Thanks, Matt. In 2025, Bowhead Specialty delivered strong top and bottom-line performance. We generated adjusted net income of $55.6 million, representing a 30% increase year-over-year. Diluted adjusted earnings per share was $1.65, and adjusted return on average equity was 13.6%. Gross written premium grew 24% to $862.8 million, reflecting consistent growth across all divisions led by casualty, with Baleen contributing $21.4 million for the year. A reconciliation of non-GAAP financial measures is included in our Q4 earnings release, which is available on the website. From an underwriting perspective, our full year 2025 loss ratio was 66.7%, up 2.3 points from 2024, reflecting higher current accident year expectations, portfolio mix, and trend assumptions coming out of our annual reserve review.

Importantly, our reserve review resulted in no aggregate prior accident year development for 2025. Where needed, we reallocated reserves across divisions and accident years to better align with actuarial projections and long-tail development patterns, consistent with our conservative reserving approach. We also made meaningful progress on our operating leverage. The 2025 expense ratio improved to 29.8%, down 1.6 points, driven primarily by lower operating expenses as we scaled in advanced technology initiatives, partially offset by higher acquisition costs from mix and commission dynamics. These factors contributed to a 96.5% combined ratio for the year. On the investment side, pre-tax net investment income increased 44% to $57.8 million. Our portfolio ended the year with a 4.6% book yield, AA average credit quality, and a three-year duration.

Book value per diluted share rose 22% to $13.45, with total equity of $449 million. Looking ahead to 2026, we continue to expect gross written premium growth of around 20%, with contributions from all divisions and continued momentum in casualty, supported by our digital underwriting capabilities. We anticipate a loss ratio in the mid-to-high 60s and an expense ratio below 30%, which together support a combined ratio in the mid-to-high 90s and return on equity in the mid-teens. We will continue to actively manage our reinsurance program with A-rated or better counterparties and expect to modestly extend our portfolio duration towards four years to better match asset and liability duration.

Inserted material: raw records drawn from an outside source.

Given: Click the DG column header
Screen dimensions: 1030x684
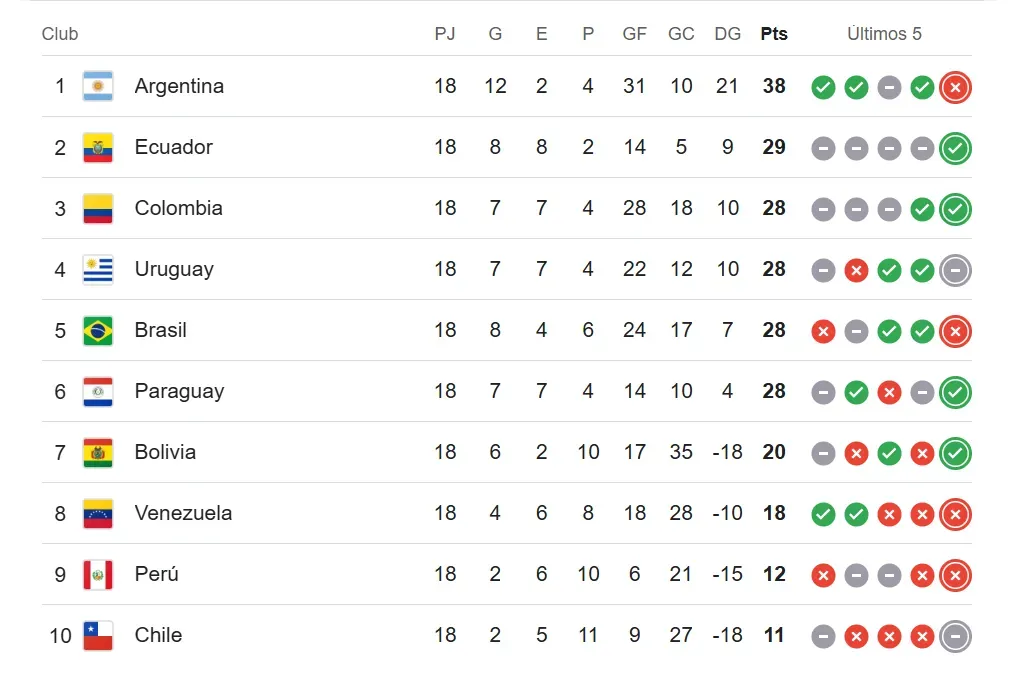Looking at the screenshot, I should (728, 34).
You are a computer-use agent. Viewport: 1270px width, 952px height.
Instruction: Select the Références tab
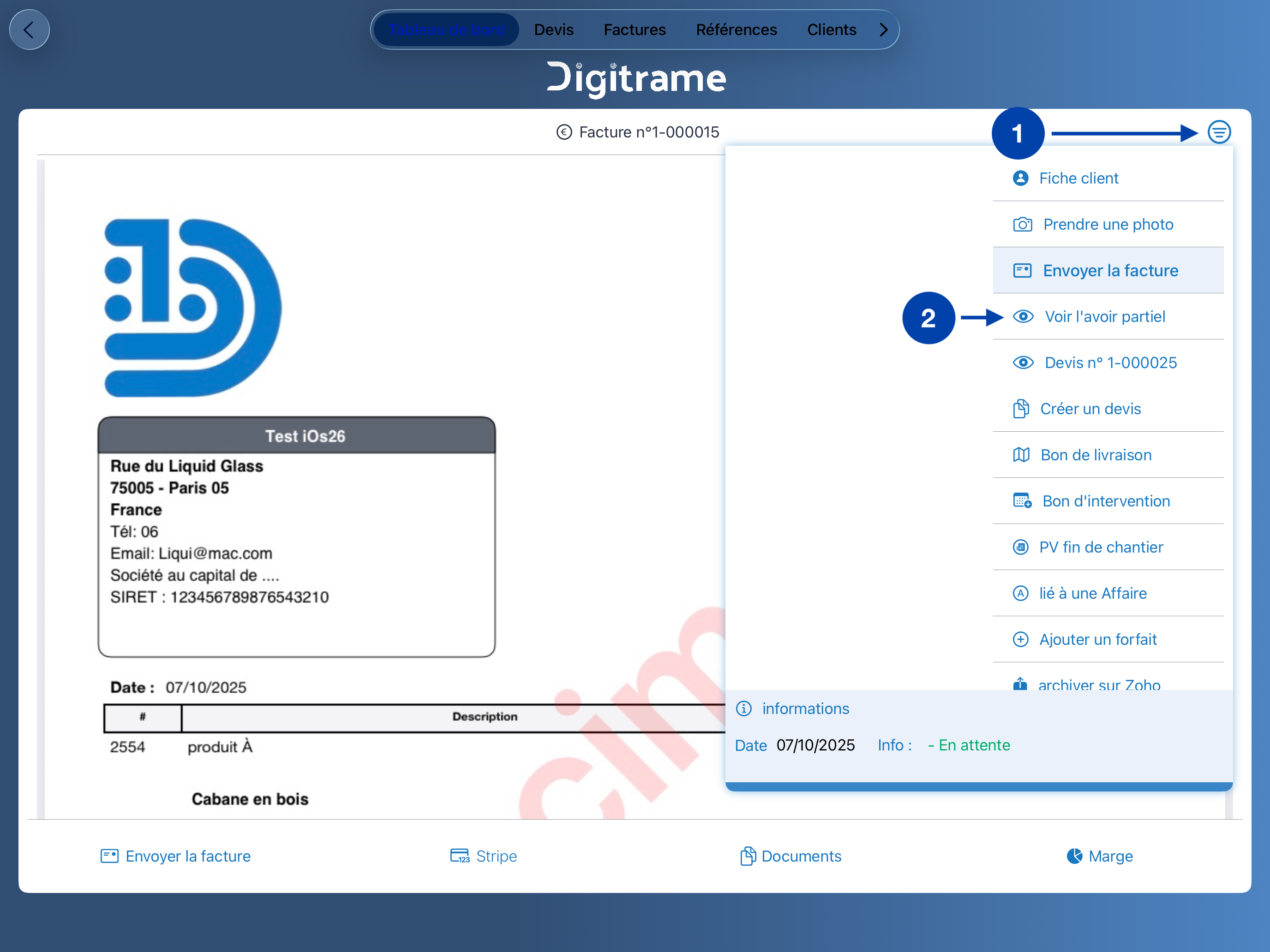point(736,30)
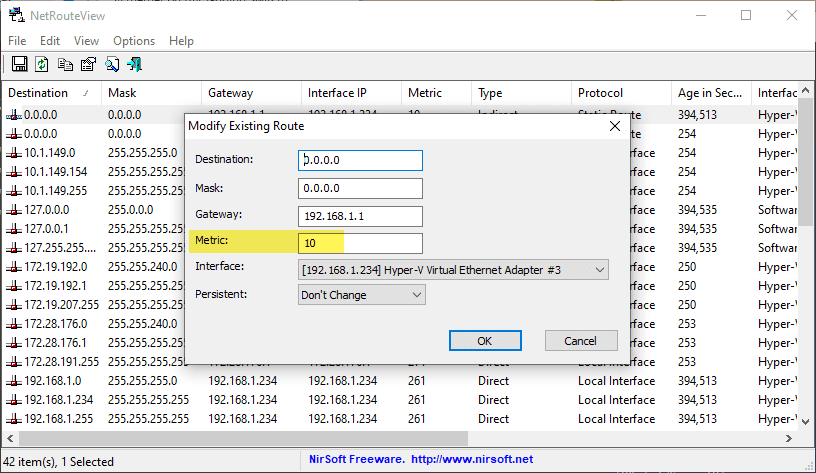Click the Properties toolbar icon

(88, 65)
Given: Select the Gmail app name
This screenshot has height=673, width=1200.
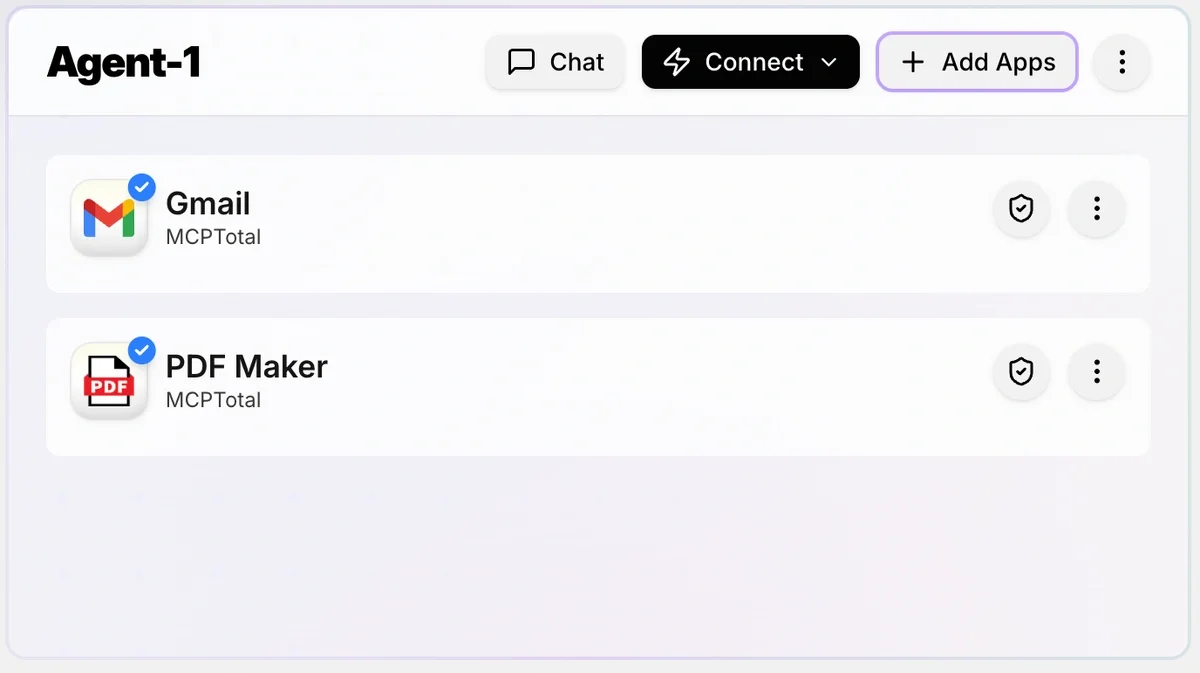Looking at the screenshot, I should (x=208, y=204).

In November, we issued $150 million of 7.75% senior unsecured notes due in 2030. We believe the proceeds position us to meet regulatory capital needs while we continue to assess capital requirements through the year. With that, back to you, Stephen.

Stephen Sills
Founder and CEO, Bowhead Specialty Holdings

That concludes the formal portion of the meeting. The 2026 Bowhead stockholders meeting is now adjourned. Sorry. We'd like to open the floor for your questions and comments. Please note we will attempt to answer as many questions as time allows, but only questions that are germane to the meeting will be addressed. There being no questions, we thank everyone for joining us today. Enjoy the rest of your day. Thank you.

Operator

Conference has now concluded. Thank you for attending today's presentation. You may now disconnect.